These typically occur during compiling. They're very similar to these, and I'm wondering if (1) they're just benign, (2) what kernel option is generating them, and (3) how to test if they're serious. I recently ran memtest for one cycle (and will do so again after posting this) and rec'd no errors. For what it's worth, the hardware is a Tyan K8We mainboard with two dual core opteron processors. Although these errors flood the console during compilation, the machine continues to function regardless (?). Has anyone seen this before?

----------

## Clad in Sky

There's an option in Processor Type and Features: Enable recovery from hardware memory errors that has to do with ECC.

Perhaps your machine does not have ECC memory but the option is enabled so the code that checks for those errors is confused and reports errors where there are none?

----------

## rsa4046

 *Clad in Sky wrote:*   

> There's an option in Processor Type and Features: Enable recovery from hardware memory errors that has to do with ECC.
> 
> Perhaps your machine does not have ECC memory but the option is enabled so the code that checks for those errors is confused and reports errors where there are none?

 Thanks for the reply -- yes I do have ECC (board won't boot without it); you're right, I did have this kernel option (Machine Check / overheating reporting); deselecting this kernel has stopped the flood of errors, but I'm still trying to find out if the errors are real with more memory tests, will post back.   :Smile: 

----------

## your_WooDness

Hi rsa,

I am not sure, but I think I have seen similar errors in the past. As far as I can remember, the errors were triggered because not all DIMM slots were populated with DIMMs and the EDAC error reporting interpreted the missing DIMMs as errors. Maybe you also do not have populated all DIMM slots.

Regarding memtest, my experiences showed that it does not find all memory errors, but the obvious ones. Especially on those architectures where the memory controller resides in the CPU, like the AMD series. What you also could try to burn in your computer is mprime --> www.mersenne.org.

In my opinion it has the benefit of stressing not only the memory, but also the memory bus between CPU and memory.

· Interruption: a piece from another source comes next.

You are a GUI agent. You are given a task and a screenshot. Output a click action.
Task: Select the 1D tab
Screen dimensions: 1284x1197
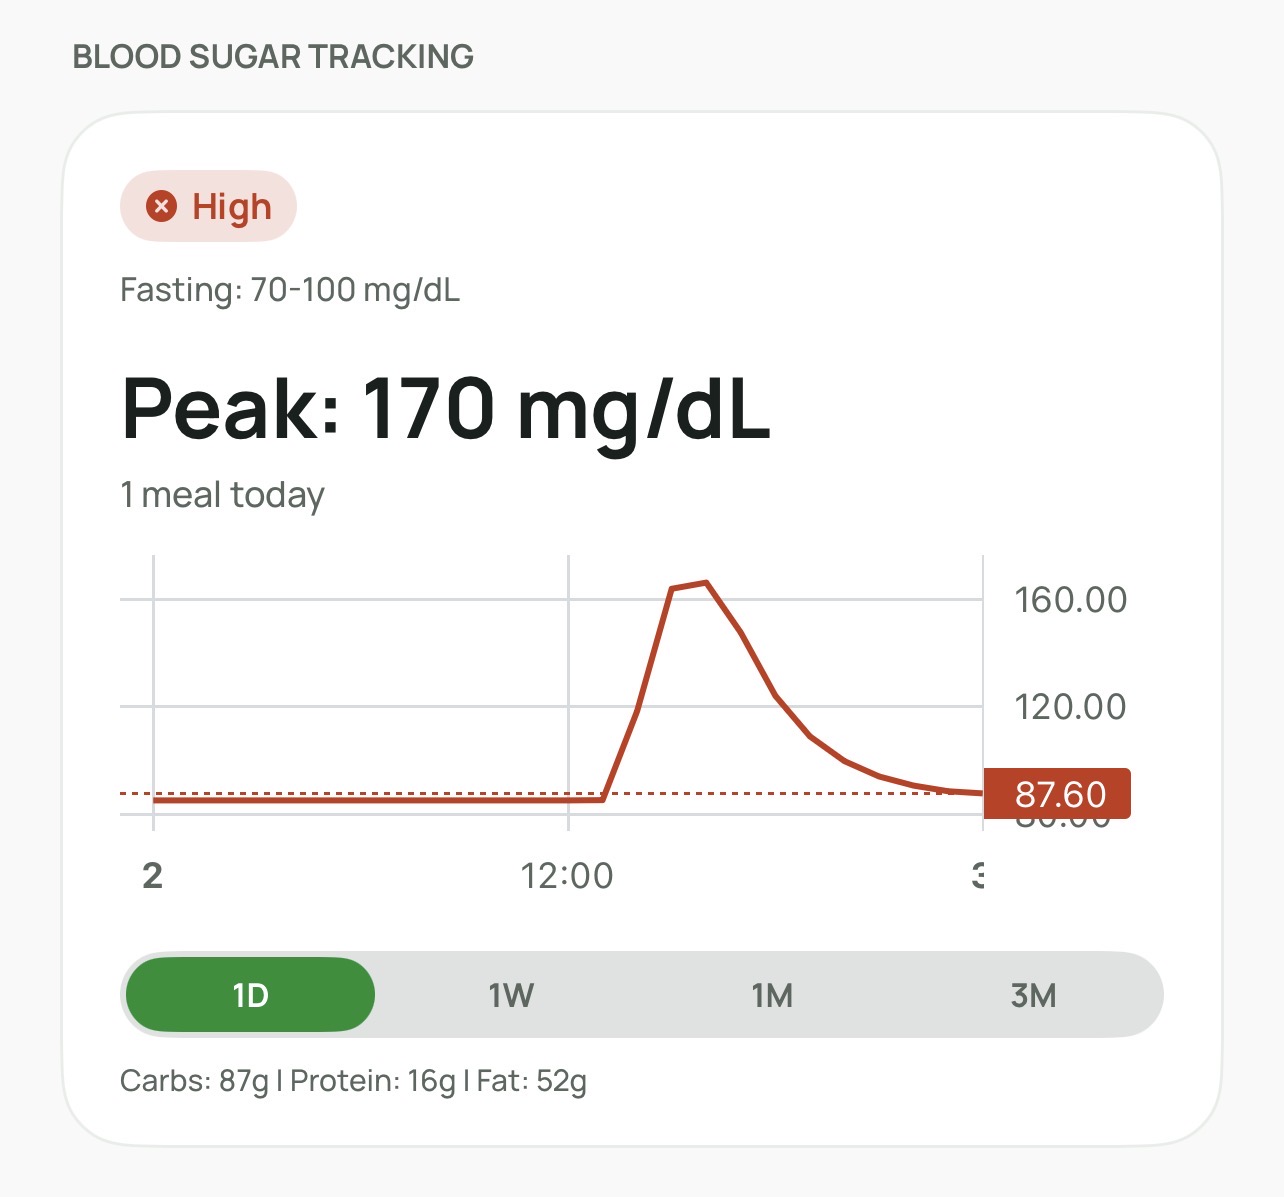(249, 994)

If the torture test of mprime runs fine without errors or system crashes, I think the system is fine and the reported EDAC errors are just a wrong interpretation.

WooD

----------

## rsa4046

 *your_WooDness wrote:*   

> Hi rsa,
> 
> I am not sure, but I think I have seen similar errors in the past. As far as I can remember, the errors were triggered because not all DIMM slots were populated with DIMMs and the EDAC error reporting interpreted the missing DIMMs as errors. Maybe you also do not have populated all DIMM slots.
> 
> Regarding memtest, my experiences showed that it does not find all memory errors, but the obvious ones. Especially on those architectures where the memory controller resides in the CPU, like the AMD series. What you also could try to burn in your computer is mprime --> www.mersenne.org.
> ...

 

Hey WooD, many thanks for the tip. Only half of the slots are populated. I will give mprime a shot and see what happens. Cheers--

----------